Región: REG-03
No tan firme que digamos
Por Eloy Rodríguez

Pudieron más los melosos laureles del populismo que la irreversible realidad. No se supo o no se quiso aprovechar el óptimo momento internacional, los años en que el alto valor de los "commodities" le hubiera permitido al gobierno nacional engrosar la recaudación proveniente de la usurpación de la renta agraria, a través de las retenciones, aún sin incrementar las mismas. La mesa de los argentinos fue la premisa.

"El primer mundo se desploma como una burbuja, mientras Argentina sigue firme", dijo la presidenta.

Veamos, desde la óptica ganadera: el peso mínimo de faena, el cierre de exportaciones, la fijación de precios, la liquidación de vientres, la invariabilidad del stock ganadero, la disminución en la utilidad del productor que no benefició al consumidor, el incumplimiento de la Cuota Hilton, el apoyo a los "feed lots" de animales livianos, la inflación de los insumos y la superficie resignada ante el avance sojero, entre otras causas, le quitaron el incentivo a los ganaderos. La lechería naufraga entre pactos inconsistentes. Aún se piensa en la renta por litro de leche en tranquera, como si el tambero fuera el desequilibrio a solucionar. Compensaciones engorrosas y discriminatorias actúan gendármicamente para que el tambero í"salga derecho"!, sigue vigente la leonina diferencia con el precio del kg. de leche en polvo a nivel internacional y continúa los cierres de tambos por falta de rentabilidad.

El trigo no escapó a tanto populismo sin sentido. El agricultor nunca pudo recibir el precio neto por tonelada exportable. Las economías regionales pasaron a ser marginales. Y rematamos tanto despilfarro ideológico con un enfrentamiento campo-gobierno, difícil de explicar.

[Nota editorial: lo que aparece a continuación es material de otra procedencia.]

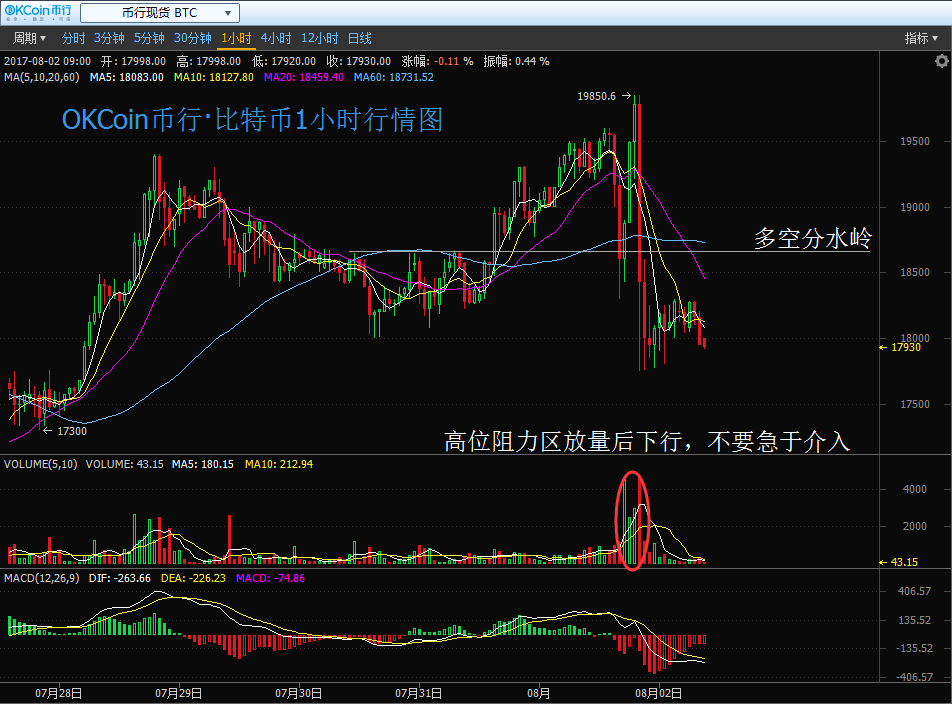
Task: Select the 3分钟 timeframe
Action: click(x=109, y=38)
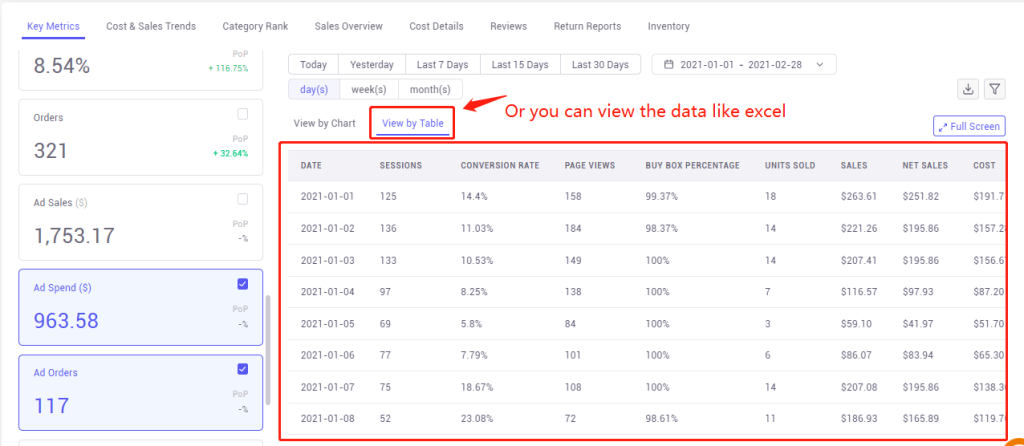Uncheck the Ad Orders checkbox

[243, 369]
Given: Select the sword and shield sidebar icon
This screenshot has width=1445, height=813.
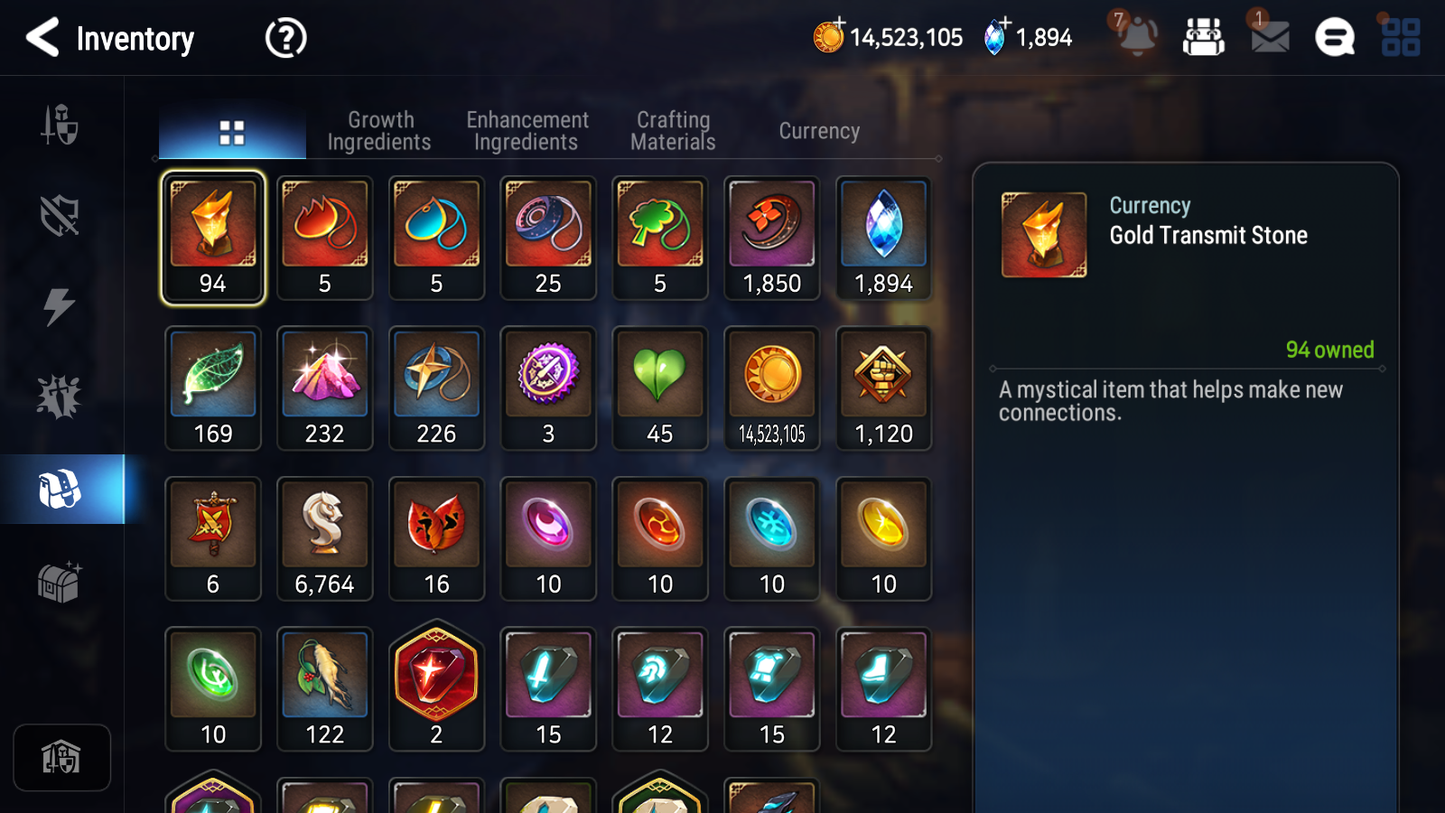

La fustilla retórica fue la imposibilidad de la redistribución del ingreso por culpa, primero de los "pooles"de siembra, los mismos a los que el Estado les arrienda tierras fiscales; después la facilidad para obtener una renta inmediata a través de un "yuyo" llamado soja; después la constitución de un fondo social para la construcción de hospitales, viviendas y caminos; después los piquetes de la abundancia, hasta que se reconoció la necesidad de recaudar para pagar lo que se debe. Mientras tanto, subsidios y desconfianza espantaron las inversiones.

Ahora, los commodities bajaron, Argentina termina con el crecimiento del 8% anual y hasta el 4% prometido para el 2009 parece una quimera. Estados Unidos, Europa y Japón están en recesión y China no crecerá al 10% anual mientras el resto sucumbe ante la globalización. No estamos tan firmes, el edén fue para unos pocos y el cadalso para los productores.